READING PASSAGE:
# A proposed DAQ system for a calorimeter at the International Linear Collider

CALICE-UK contributors from Cambridge(?), Edinburgh, Imperial, Manchester(?), UCL

9 November 2004

#### Abstract

This note currently describes all thoughts and ideas on the subject of R&D for a data acquisition system for a calorimeter at the future linear collider. It is not yet a technical note nor a proposal draft to the funding agency; both are contained. It is partly a copy of Paul's ECFA talk, the minutes from the brainstorming meeting and subsequent brainstorming at UCL.

### 1 Introduction

With the recent decision on the accelerator technology to be used for a future International Linear Collider (ILC), detector R&D can become more focused. The time-line for the an R&D programme is also clearer with, assuming a technical design report to be written by 2009, five years to define the make-up of a given sub-detector. Within the CALICE collaboration, which is designing a calorimeter for the ILC, a collection of UK groups (CALICE-UK) are part of the initial effort to prototype a calorimeter composed of silicon and tungsten [1]. The electromagnetic section of the calorimeter (ECAL) is expected to take test-beam data using single electrons at DESY later this year. The UK has designed and built electronics to readout the ECAL [2] and will play a lead rôle in the coming data-taking period. Building on this expertise, CALICE-UK is defining its R&D programme with a significant part of it being the design of the data acquisition (DAQ) system for a future calorimeter.

This document details such a programme for three years of research effort which is split into several parts. The main aim is to start an R&D programme which will work towards designing the actual DAQ system of the future calorimeter. The lead technology for this is the combination of silicon and tungsten as proposed by the CALICE collaboration. Hence the generic DAQ system proposed will aim to read out data from such a calorimeter. The parameters of the superconducting accelerator design and calorimeter structure and properties which impinge upon considerations of the DAQ system for a calorimeter are discussed in Section 2. The generic DAQ system is described in Section 3 outlining the concept, the ideas for future R&D and possible technology solutions.

EXERCISES TO COMPLETE:
- a) From the calorimeter DAQ note, set down everything from "This document details" down to "possible technology solutions.".
- b) According to the calorimeter DAQ note, where is the ECAL expected to take test-beam data using single electrons?

DATASET EXCERPT:
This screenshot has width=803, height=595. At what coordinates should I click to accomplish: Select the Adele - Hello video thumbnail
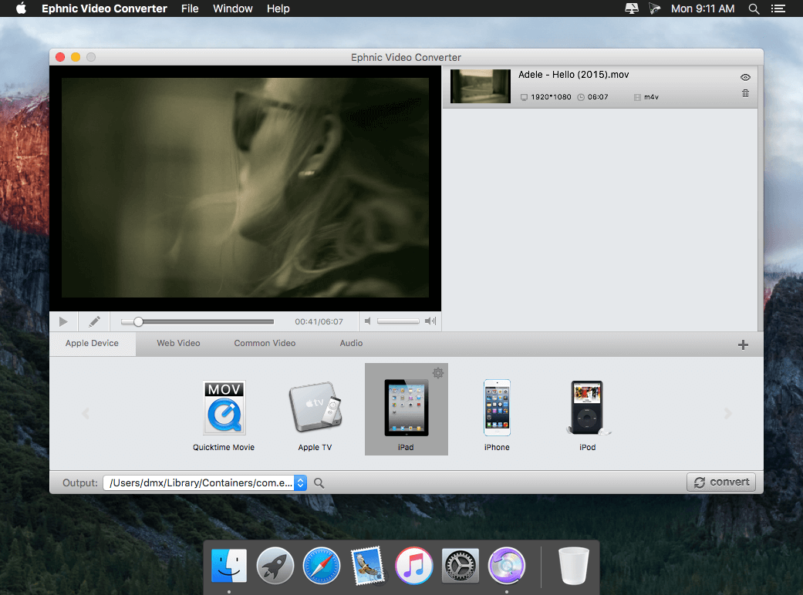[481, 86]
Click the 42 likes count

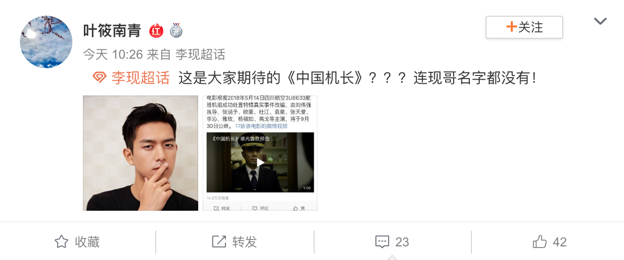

COMPLETE ANSWERS:
- a)
This document details such a programme for three years of research effort which is split into several parts. The main aim is to start an R&D programme which will work towards designing the actual DAQ system of the future calorimeter. The lead technology for this is the combination of silicon and tungsten as proposed by the CALICE collaboration. Hence the generic DAQ system proposed will aim to read out data from such a calorimeter. The parameters of the superconducting accelerator design and calorimeter structure and properties which impinge upon considerations of the DAQ system for a calorimeter are discussed in Section 2. The generic DAQ system is described in Section 3 outlining the concept, the ideas for future R&D and possible technology solutions.

- b) At DESY, later this year.